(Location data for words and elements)
==*==
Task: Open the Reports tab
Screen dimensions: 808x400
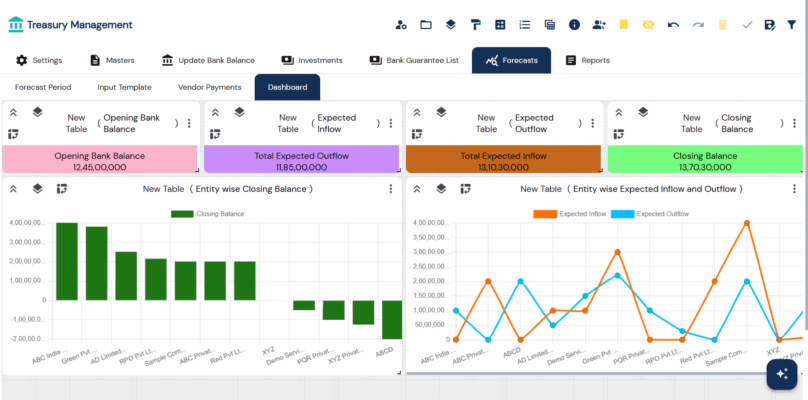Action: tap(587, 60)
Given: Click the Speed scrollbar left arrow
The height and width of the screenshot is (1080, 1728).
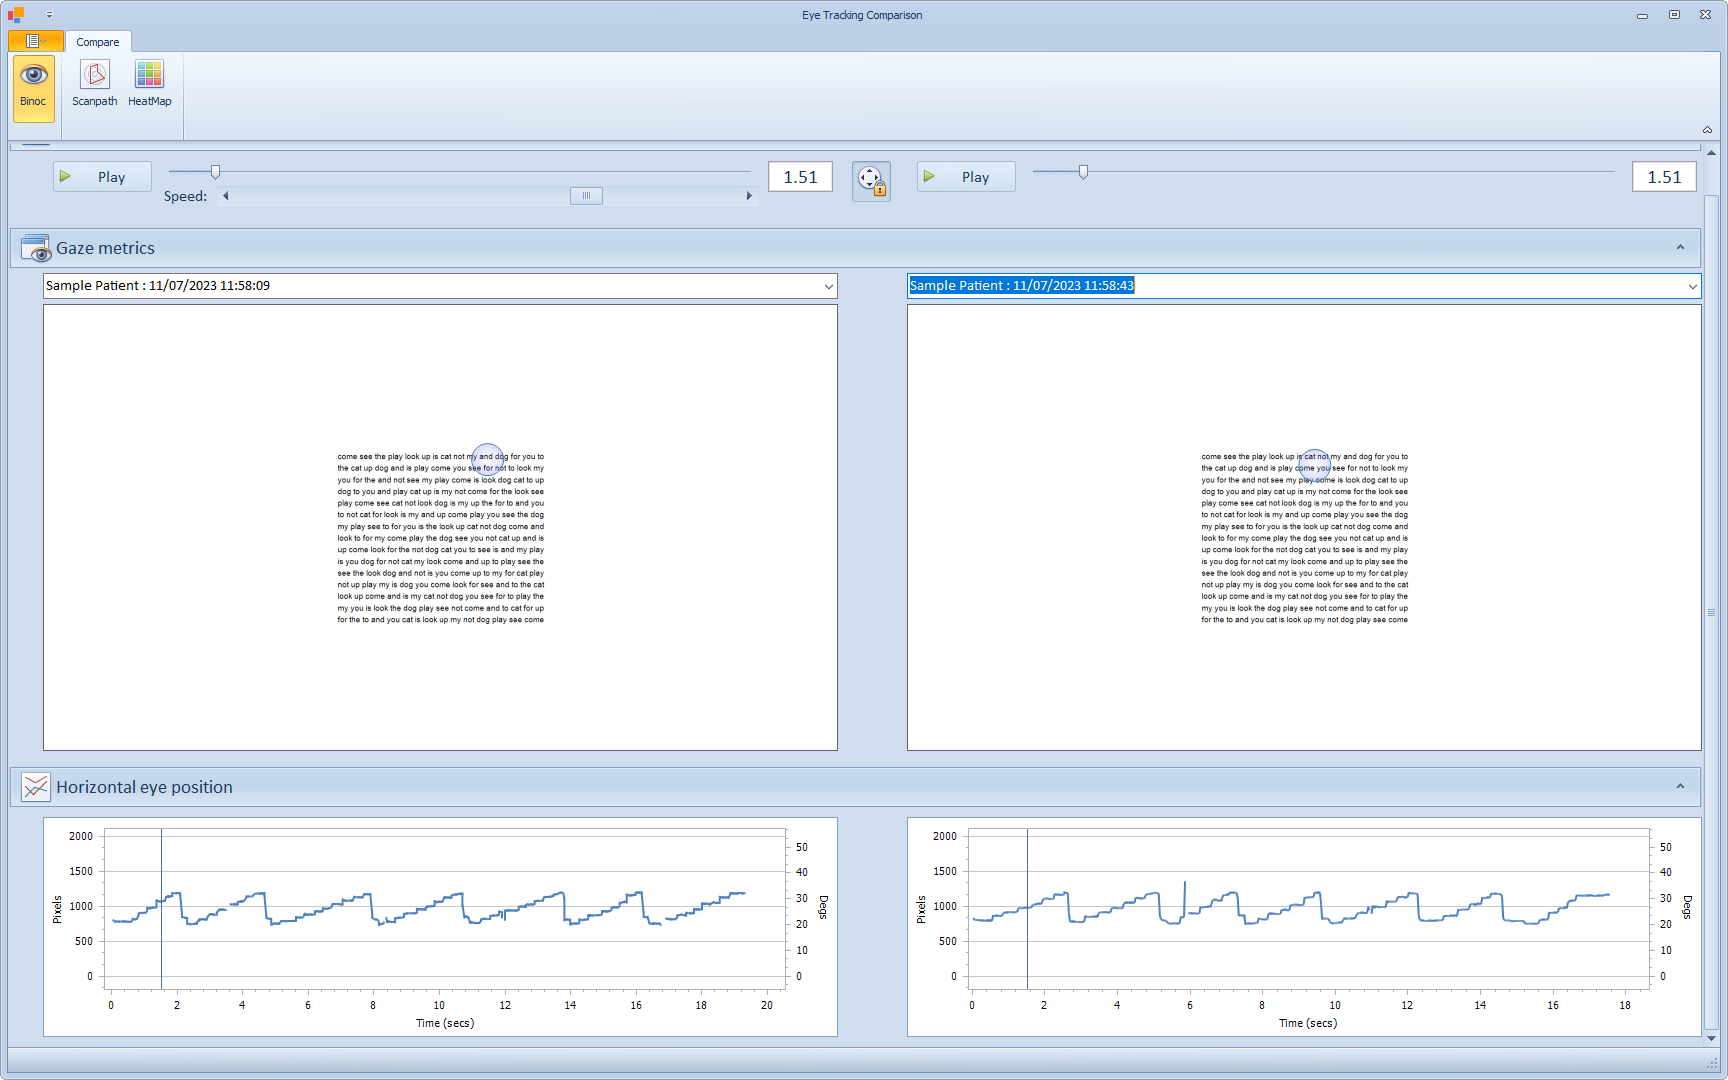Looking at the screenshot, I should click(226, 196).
==*==
- _Stated task_
Reproduce the records above word for word, omitting the pictures.

- _Exercise output_
Task: Open the Reports tab
Screen dimensions: 808x400
Action: tap(587, 60)
Given: Click the Speed scrollbar left arrow
The height and width of the screenshot is (1080, 1728).
Looking at the screenshot, I should click(226, 196).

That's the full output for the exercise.